Alkol ve sigaradan kesinlikle uzak durun.
Rahatlamak için bu durumun geçici olduğunu kendinize sık sık hatırlatın. Normal yaşamınıza dönmek, kendinizin ve çevrenizdekilerin moralini yüksek tutmak için sevdiğiniz aktiviteleri birlikte yapmaya çalışın.
Telefon ya da görüntülü konuşmayla arkadaşınız ya da aile üyenizle sık sık iletişime geçin. Sadece virüs ya da salgınla ilgili konuşmayın. Neler yaptığınızı, gelecekle ilgili olumlu planlarınızı anlatın.
Evin dışına çıktığınızda kalabalık ortamlarda bulunmaktan ve toplu taşım araçlarını kullanmaktan kaçının, sosyal mesafeye dikkat ederek sağlıklı ilişkileri sürdürün. Kişilerle aranızda en az 1 metre mesafe olmalı.
Umut duygusunu koruyun ve olumlu düşünmeyi sürdürün.
COVID-19 hakkında sadece güvenilir bilgileri paylaşın. Doğru bilgileri paylaşmanız başkalarının korkularını yatıştırmanıza ve onlarla bağ kurmanıza da yardımcı olabilir.
Nefes ve gevşeme egzersizleri yapın. Sosyal mesafeyi koruyarak ve kendiniz ile çevrenizdekileri riske atmadan kısa süreli yürüyüşler yapabilirsiniz. Sürekli evde ve hareketsiz kalmak bir süre sonra isteksizliğe ve o da mutsuzluğa neden olabilir.
GÜÇLÜ BAĞIŞIKLIK İÇİN SAĞLIKLI BESLENİN
Maltepe Üniversitesi Tıp Fakültesi Hastanesi Beslenme ve Diyet Uzmanı Diyetisyen Özge Yılmaz da virüsle savaş sırasında bağışıklık sisteminin güçlü olmasının önemine dikkat çekerek, beslenmeyle ilgili şu önerilerde bulundu: Susamasanız bile gün içinde en az iki litre su içtiğinizden emin olun. Tam tahılları tüketmeyi ihmal etmeyin.
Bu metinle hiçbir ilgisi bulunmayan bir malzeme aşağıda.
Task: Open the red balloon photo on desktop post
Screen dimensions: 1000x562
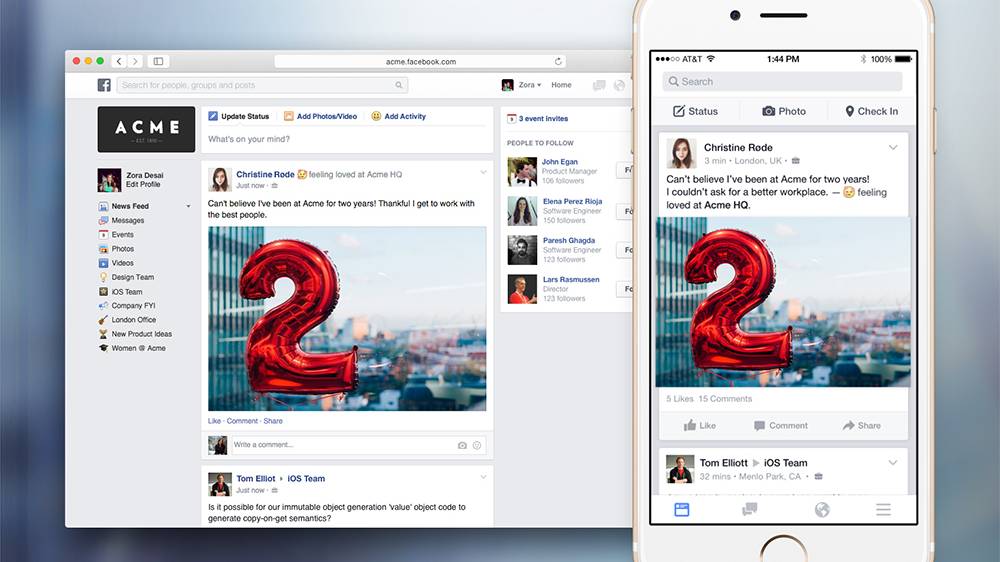Action: pyautogui.click(x=347, y=318)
Yoğurt, kefir, lahana turşusu tüketin. Haftada en az üç kez kuru baklagillere, en az iki kez Omega-3 bakımından zengin balıklara yer verin. Badem, yerfıstığı, ay çekirdeği, fındık gibi yağlı tohumlar bağışıklık sistemini destekleyen E vitaminlerine ağırlık verin. Her gün beş porsiyon taze sebze ve meyve tüketin.